▶ **Goal of the exercise**:
For the material below, set down exactly the lines between the one containing "Tweeters Alpine(pareja)180W max (1157, 665)" and the last line, both included, leaving every picture out.

▶ **Dataset excerpts**:
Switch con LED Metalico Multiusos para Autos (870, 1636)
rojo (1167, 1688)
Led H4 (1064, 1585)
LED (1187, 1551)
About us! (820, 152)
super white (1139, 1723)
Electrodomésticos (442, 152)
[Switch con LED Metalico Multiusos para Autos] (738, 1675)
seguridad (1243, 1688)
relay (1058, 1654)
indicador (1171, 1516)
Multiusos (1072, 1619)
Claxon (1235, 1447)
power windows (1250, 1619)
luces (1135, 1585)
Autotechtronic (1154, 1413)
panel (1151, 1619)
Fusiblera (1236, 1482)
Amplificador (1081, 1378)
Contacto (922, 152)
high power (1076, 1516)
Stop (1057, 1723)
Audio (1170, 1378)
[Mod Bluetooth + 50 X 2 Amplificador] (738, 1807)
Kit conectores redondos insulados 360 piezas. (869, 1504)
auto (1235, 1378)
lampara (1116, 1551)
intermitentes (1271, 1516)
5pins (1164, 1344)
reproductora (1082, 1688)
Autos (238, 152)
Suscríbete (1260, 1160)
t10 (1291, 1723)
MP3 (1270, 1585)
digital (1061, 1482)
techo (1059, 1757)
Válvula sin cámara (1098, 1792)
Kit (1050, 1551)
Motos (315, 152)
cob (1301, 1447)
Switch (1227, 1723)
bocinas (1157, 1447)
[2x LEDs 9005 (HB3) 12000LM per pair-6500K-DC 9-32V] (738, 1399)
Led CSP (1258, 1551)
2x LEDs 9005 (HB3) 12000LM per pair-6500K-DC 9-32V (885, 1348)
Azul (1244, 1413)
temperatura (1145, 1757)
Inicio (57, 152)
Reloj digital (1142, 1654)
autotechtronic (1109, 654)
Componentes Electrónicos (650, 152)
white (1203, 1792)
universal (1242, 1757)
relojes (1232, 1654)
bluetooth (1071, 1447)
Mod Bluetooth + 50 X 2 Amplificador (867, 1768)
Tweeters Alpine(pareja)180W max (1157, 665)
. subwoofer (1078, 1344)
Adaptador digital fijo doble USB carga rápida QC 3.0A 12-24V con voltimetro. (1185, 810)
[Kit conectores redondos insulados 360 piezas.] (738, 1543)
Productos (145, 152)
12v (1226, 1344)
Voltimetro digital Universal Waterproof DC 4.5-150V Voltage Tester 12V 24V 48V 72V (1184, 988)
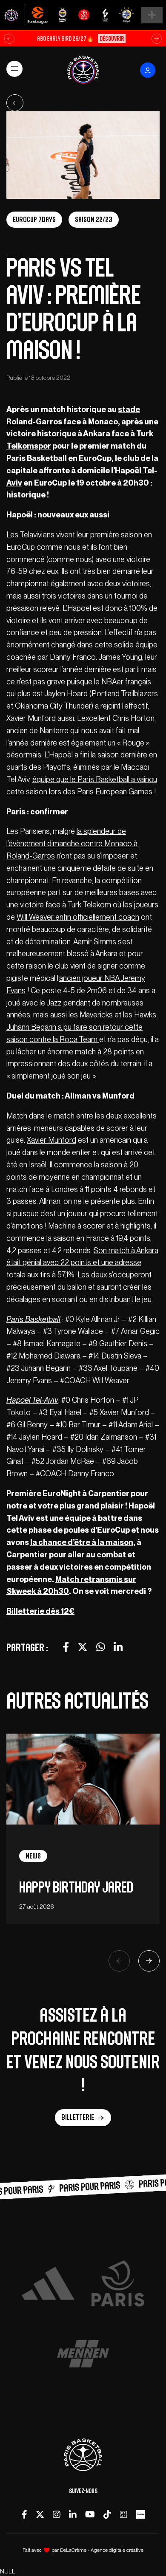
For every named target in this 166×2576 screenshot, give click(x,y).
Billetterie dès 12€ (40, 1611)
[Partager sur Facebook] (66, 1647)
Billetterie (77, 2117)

▶ **Solution to the exercise**:
Tweeters Alpine(pareja)180W max (1157, 665)
. subwoofer (1078, 1344)
Adaptador digital fijo doble USB carga rápida QC 3.0A 12-24V con voltimetro. (1185, 810)
[Kit conectores redondos insulados 360 piezas.] (738, 1543)
Productos (145, 152)
12v (1226, 1344)
Voltimetro digital Universal Waterproof DC 4.5-150V Voltage Tester 12V 24V 48V 72V (1184, 988)
For every named target in this 166×2576 screenshot, give click(x,y).
Billetterie dès 12€ (40, 1611)
[Partager sur Facebook] (66, 1647)
Billetterie (77, 2117)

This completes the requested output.